Ster-Kinekor
- Logo used since 2005
- Company type: Public
- Industry: Entertainment
- Founded: 1969
- Headquarters: South Africa, Sandton, South Africa
- Number of locations: 32
- Website: https://sterkinekor.com

= Ster-Kinekor =

Cinema chain in South Africa

Ster-Kinekor is a South African-based cinema company, and the country's largest movie exhibitor. Its head office is at the Ster-Kinekor Office Park in Sandton, Johannesburg.

==History==

Ster-Kinekor was founded following the sale of 20th Century Fox's South African cinema business to Sanlam in 1969. However the company's origins stretch back to the first showing of some of the first movies in South Africa at the Herwoods Arcade in 1895 and the Empire Palace of Varieties in Johannesburg in 1896. In the 1930s the African Theatres Trust merged with Kinemas to form African Consolidated Theatres Ltd, which in turn was acquired by 20th Century Fox in 1955.

==Market share==
As of 2024 the company has 47 cinema complexes in South Africa with an additional 6 cinema complexes in Namibia, Zambia, and Zimbabwe.

Ster-Kinekor holds the largest market share of cinemas in South Africa, followed by Nu Metro Cinemas.
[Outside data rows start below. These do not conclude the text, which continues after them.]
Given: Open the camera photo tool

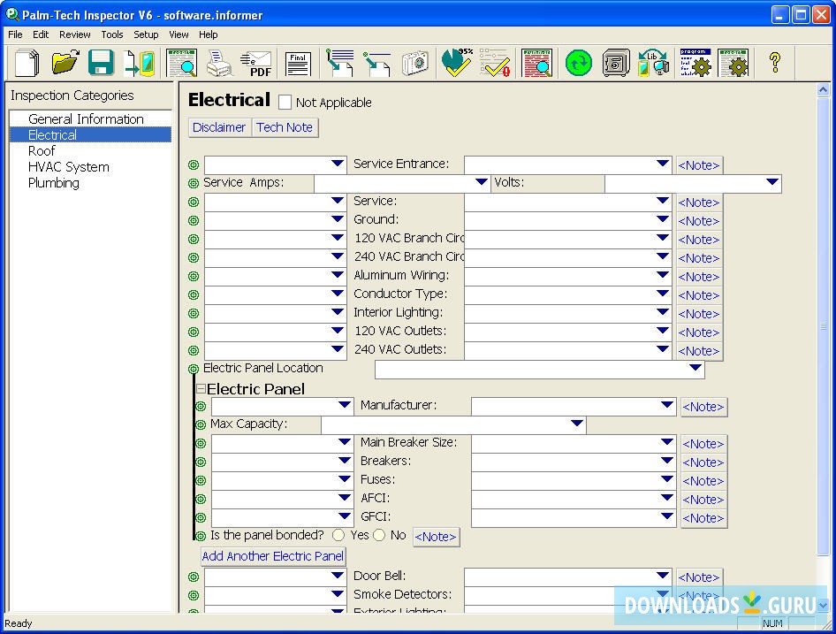Looking at the screenshot, I should pos(414,63).
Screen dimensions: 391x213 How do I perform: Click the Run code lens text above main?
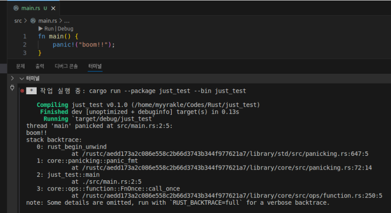(x=49, y=29)
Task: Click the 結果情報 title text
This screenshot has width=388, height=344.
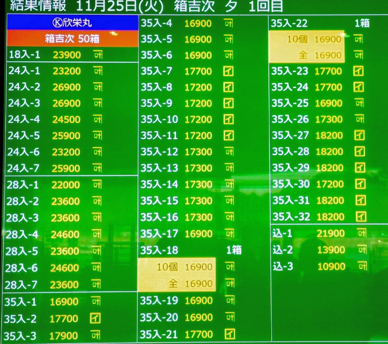Action: pos(38,6)
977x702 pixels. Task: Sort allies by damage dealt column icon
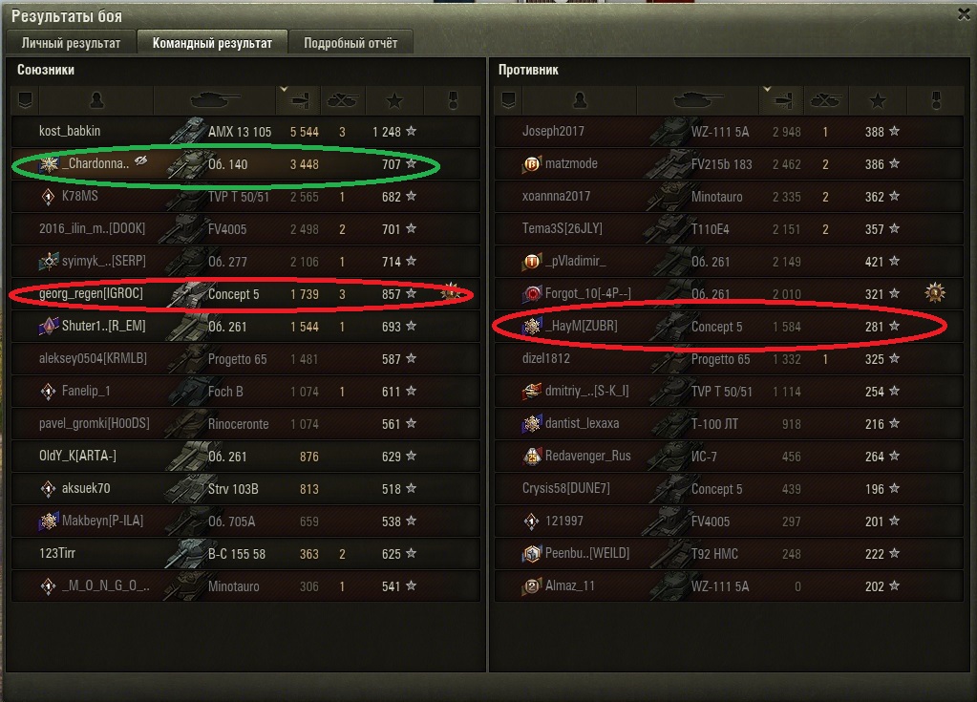point(300,100)
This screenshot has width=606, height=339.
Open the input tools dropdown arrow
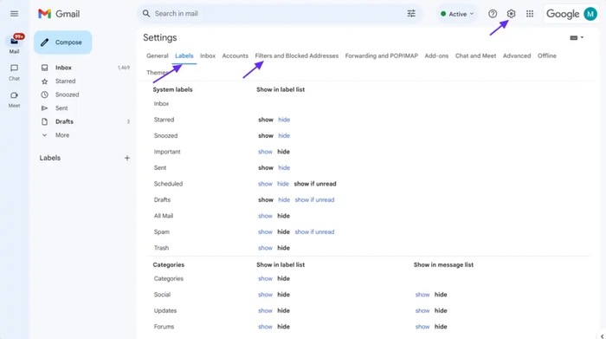click(582, 37)
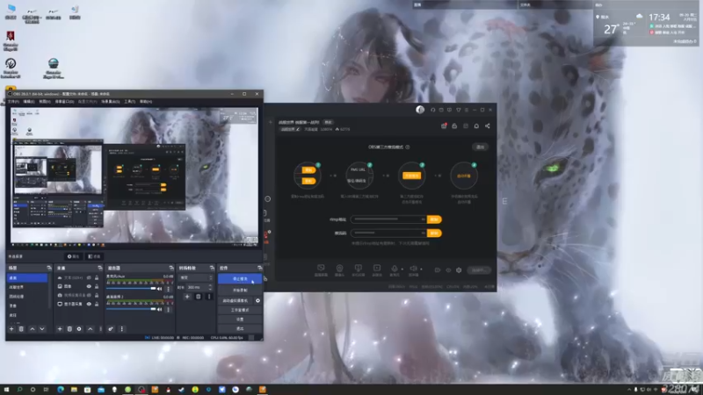Copy the rtmp address with orange button

(x=434, y=219)
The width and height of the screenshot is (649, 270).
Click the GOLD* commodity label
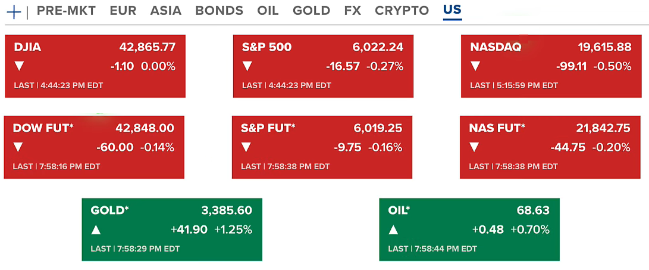[x=110, y=210]
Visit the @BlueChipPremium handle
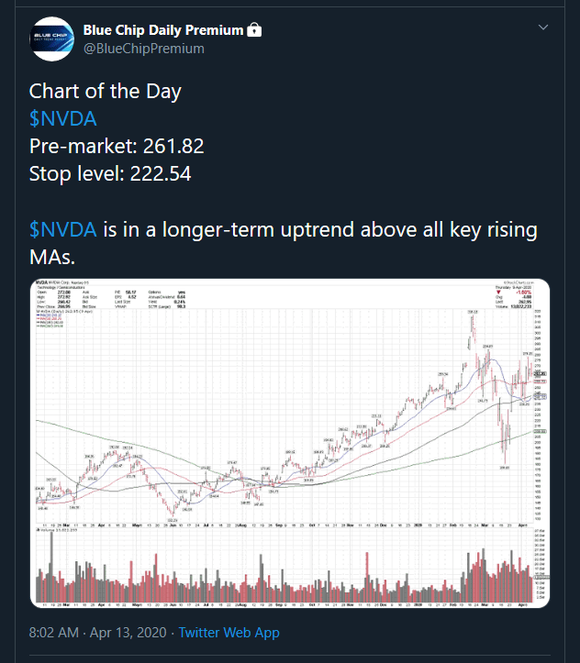The image size is (580, 663). (144, 49)
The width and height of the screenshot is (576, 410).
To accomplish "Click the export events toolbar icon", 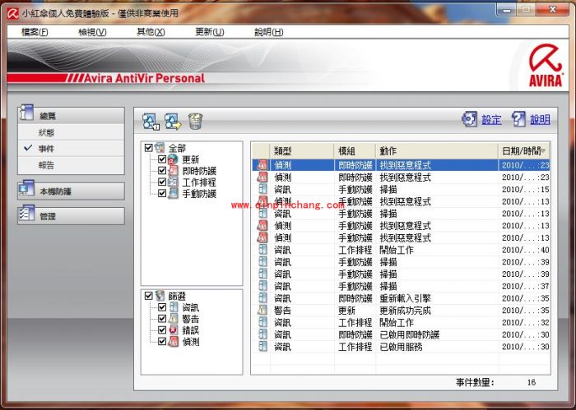I will 173,122.
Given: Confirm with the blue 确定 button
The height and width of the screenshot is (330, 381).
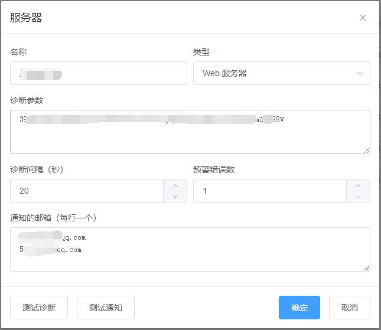Looking at the screenshot, I should [x=299, y=308].
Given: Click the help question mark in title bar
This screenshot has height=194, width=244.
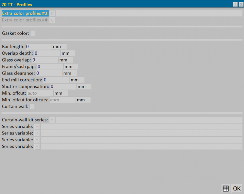Looking at the screenshot, I should (x=235, y=4).
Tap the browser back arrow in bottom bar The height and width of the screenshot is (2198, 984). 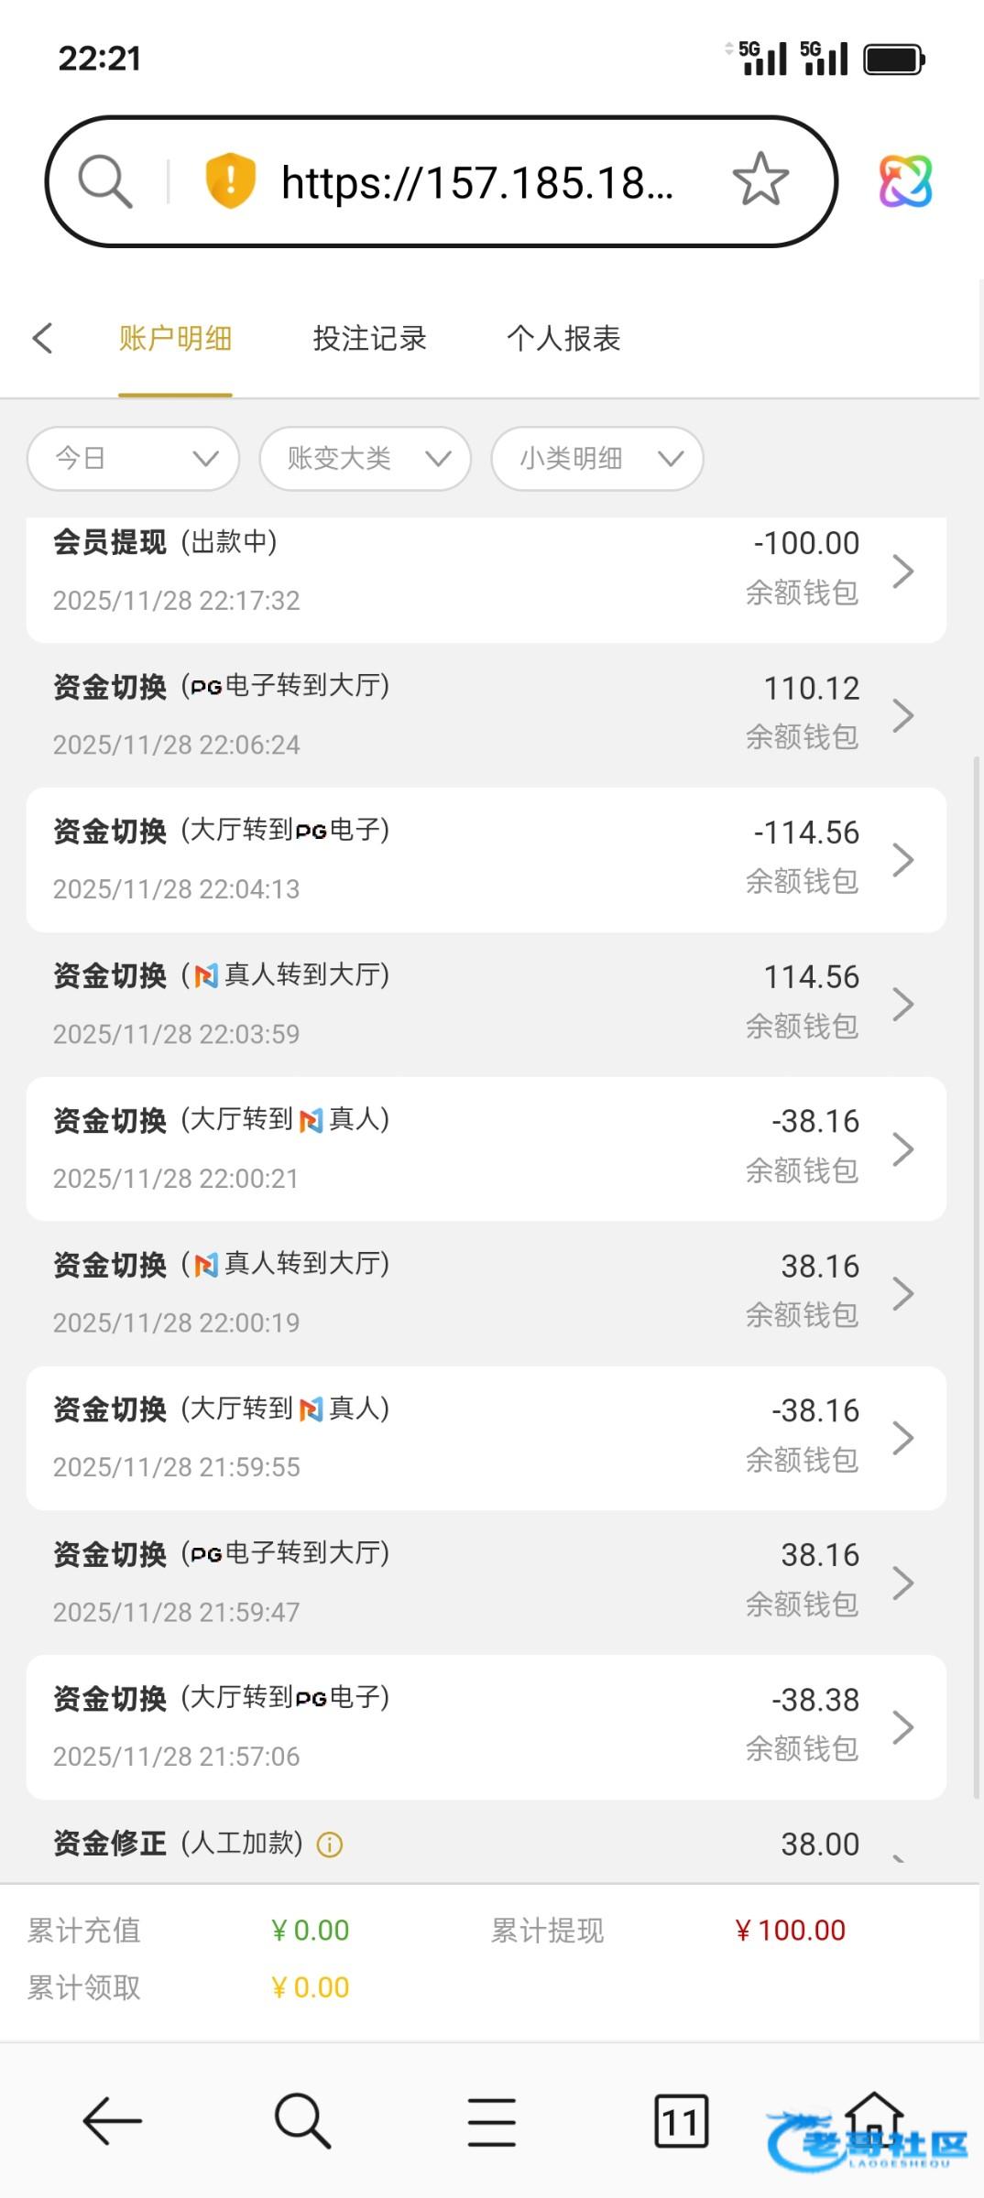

Smaller, independent operators, including CineCentre, Movies@, and Epic Cinemas, make up the rest of the market.

In 2021, following losses attributed to the COVID 19 pandemic, the company filed for "business rescue" and was acquired by investment firms 'Blantyre Capital' and 'Green Point Capital'. 2024 saw the closedown and consolidation of additional cinemas.